How the Frank Startup Fraud Unfolded
Javice founded Frank, a platform claiming to help students with financial aid. During JPMorgan’s 2021 acquisition consideration, she presented millions of supposed student user accounts. Prosecutors later revealed these numbers were fabricated, with Javice allegedly hiring a data scientist to generate fake profiles and inflate Frank’s value.
JPMorgan completed the acquisition believing Frank had over four million users, only to discover the platform had a tiny fraction of that number. The bank alerted authorities, leading to Javice’s arrest on federal fraud charges in 2023.
The Legal Bill Dilemma
In March 2025, Javice was convicted on multiple fraud counts and sentenced to more than seven years in prison. However, an indemnification clause in the acquisition agreement requires JPMorgan to cover legal costs for former Frank executives.
This contractual protection, common in startup buyouts, has trapped JPMorgan in funding the defense of the person who defrauded them. The bank has already paid over $142 million in defense expenses for Javice and her former colleague Olivier Amar.
Questionable Expenses
JPMorgan’s frustration mounts as legal bills include personal items like cellulite butter, first-class travel upgrades, and luxury hotel stays. Bank lawyers describe “extreme abuses” in billing records, including physically impossible work hour claims.

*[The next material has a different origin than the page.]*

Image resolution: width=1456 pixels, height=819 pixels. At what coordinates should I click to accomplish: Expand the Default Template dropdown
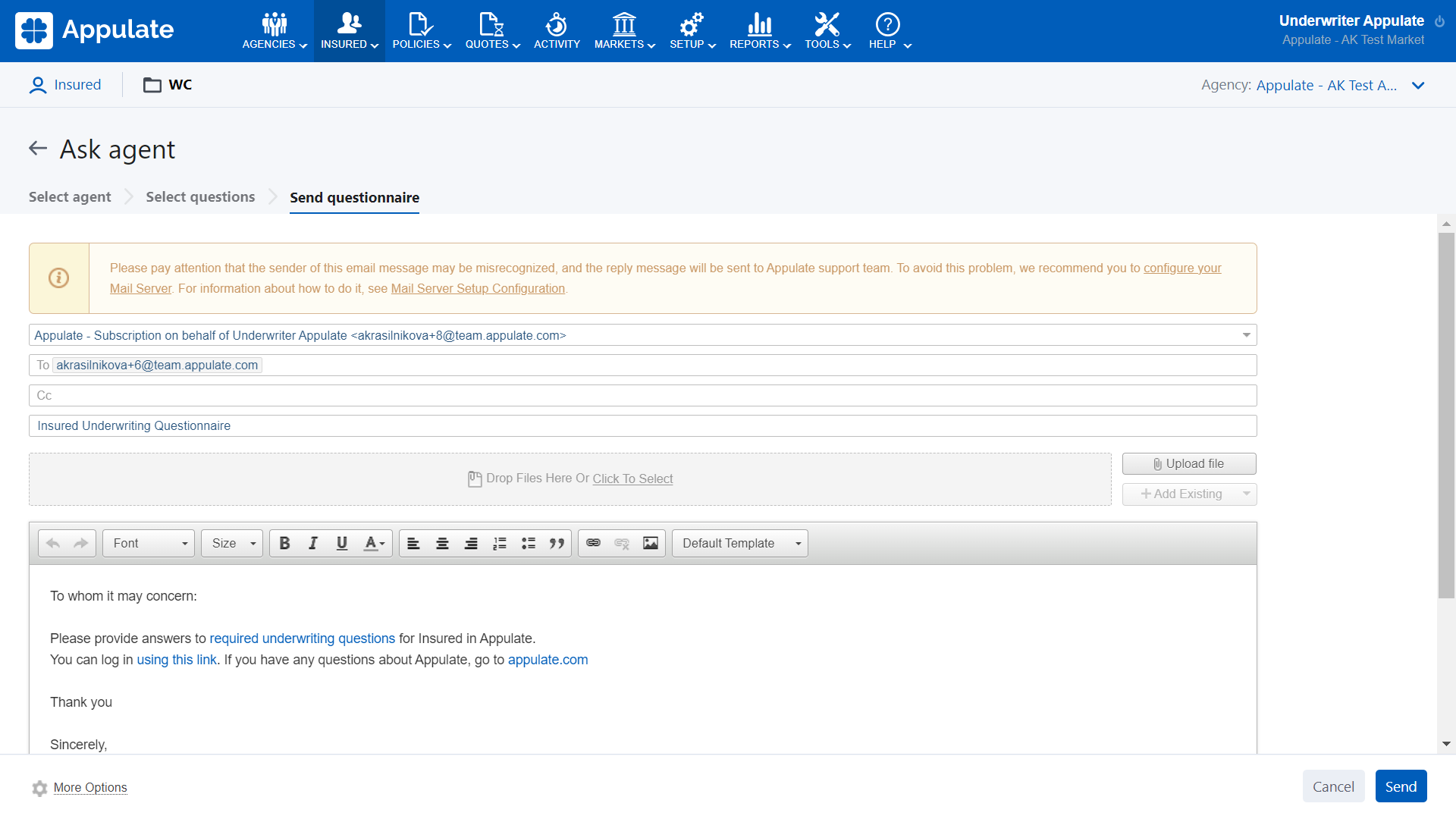pos(740,543)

Javice’s spokesperson denies she personally submitted these charges, stating her legal team handles all billing decisions.
Why Payments Continue
Despite Javice’s conviction, she is appealing her case, and the indemnification clause forces JPMorgan to keep paying legal fees unless a court orders otherwise. The bank is currently seeking a Delaware judge’s intervention to halt payments, arguing system misuse.
This saga serves as a stark warning about and due diligence failures in corporate acquisitions.